Studio album by Popi Maliotaki
- Released: May 29, 2008
- Recorded: 2008
- Genre: Contemporary laika
- Label: Alpha Records

Popi Maliotaki chronology
| Alli Mia Fora (2006) | Popara (2008) |  |

= Popara (album) =

Popara (Greek: Ποπάρα; Popara) is the title of the third studio album by the popular Greek artist Popi Maliotaki, released in 2008 by Alpha Records (Greek company). This album is the third album who released Maliotaki.
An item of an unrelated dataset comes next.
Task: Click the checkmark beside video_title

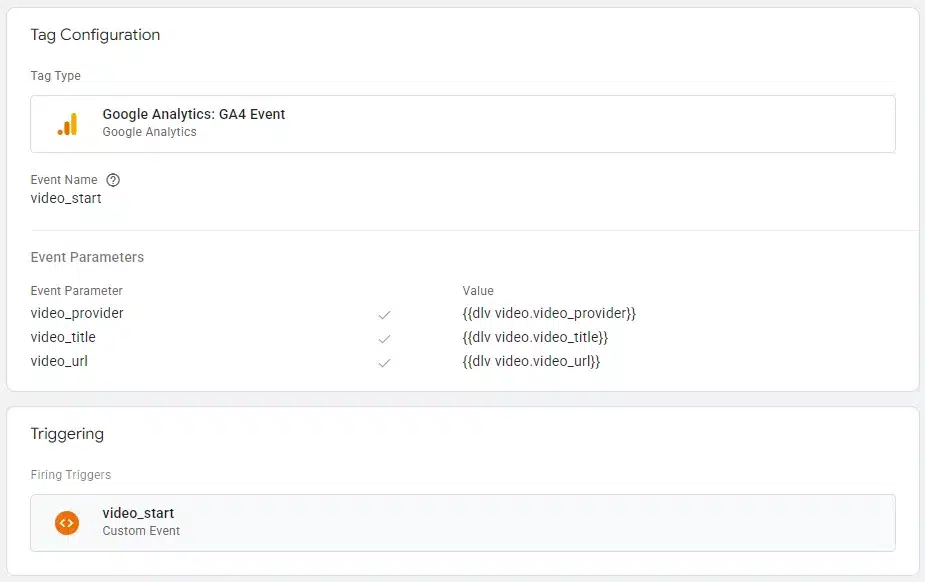Action: 385,337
After the satire of Lakis Lazopoulos to Popi Maliotaki, Maliotaki replied with satirical way through the song with title "Ime I Popara". After the release of this album, Popi Maliotaki had great success and recognise.

==Track listing==

| No. | Title | Lyrics | Music | Length |
|---|---|---|---|---|
| 1. | "Ime I Popara (Greek Version)" (Είμαι Η Ποπάρα (Ελληνική Version); Ime I Popara (Greek Version)) | Elisavet Nikolaidou, Maria Adonaki | Andreas Mexas | 2:53 |
| 2. | "Ime I Popara (English Version)" (Είμαι Η Ποπάρα (Αγγλική Version); Ime I Popara (English Version)) | Elisavet Nikolaidou, Maria Adonaki | Andreas Mexas | 2:52 |
| 3. | "Ime I Popara (Turkish Version)" (Είμαι Η Ποπάρα (Τούρκικη Version); Ime I Popara (Turkish Version)) | Elisavet Nikolaidou, Maria Adonaki | Andreas Mexas | 2:52 |
| 4. | "Ime I Popara (Chinese Version)" (Είμαι Η Ποπάρα (Κινέζικη Version); Ime I Popara (Chinese Version)) | Elisavet Nikolaidou, Maria Adonaki | Andreas Mexas | 2:47 |
| 5. | "Ime I Popara (Spanish Version)" (Είμαι Η Ποπάρα (Ισπανική Version); Ime I Popara (Spanish Version)) | Elisavet Nikolaidou, Maria Adonaki | Andreas Mexas | 2:56 |
| 6. | "Ime I Popara (Italian Version)" (Είμαι Η Ποπάρα (Ιταλική Version); Ime I Popara (Italian Version)) | Elisavet Nikolaidou, Maria Adonaki | Andreas Mexas | 2:47 |
| 7. | "Ime I Popara (Cretan Version)" (Είμαι Η Ποπάρα (Κριτική Version); Ime I Popara (Cretan Version)) | Elisavet Nikolaidou, Maria Adonaki | Stefanos Vordonis | 3:26 |
| 8. | "Ime I Popara (Epirus Version)" (Είμαι Η Ποπάρα (Ηπειρώτικη Version); Ime I Popara (Epirus Version)) | Elisavet Nikolaidou, Maria Adonaki | Makis Tsikos | 3:13 |
| 9. | "Ime I Popara (X-Mas Bonus)" (Είμαι Η Ποπάρα (Χριστουγεννιάτικο Bonus); Ime I Popara (X-Mas Bonus)) | Elisavet Nikolaidou, Maria Adonaki | Andreas Mexas | 3:26 |
| 10. | "Alli Mia Fora (Club Mix)" (Άλλη Μια Φορά (Club Mix); Alli Mia Fora (Club Mix)) | Giorgos Papagiannopoulos | Chris K | 3:57 |

==Trivia==
The song "Ime I Popara" Popi Maliotaki sang in 6 different languages and 3 versions.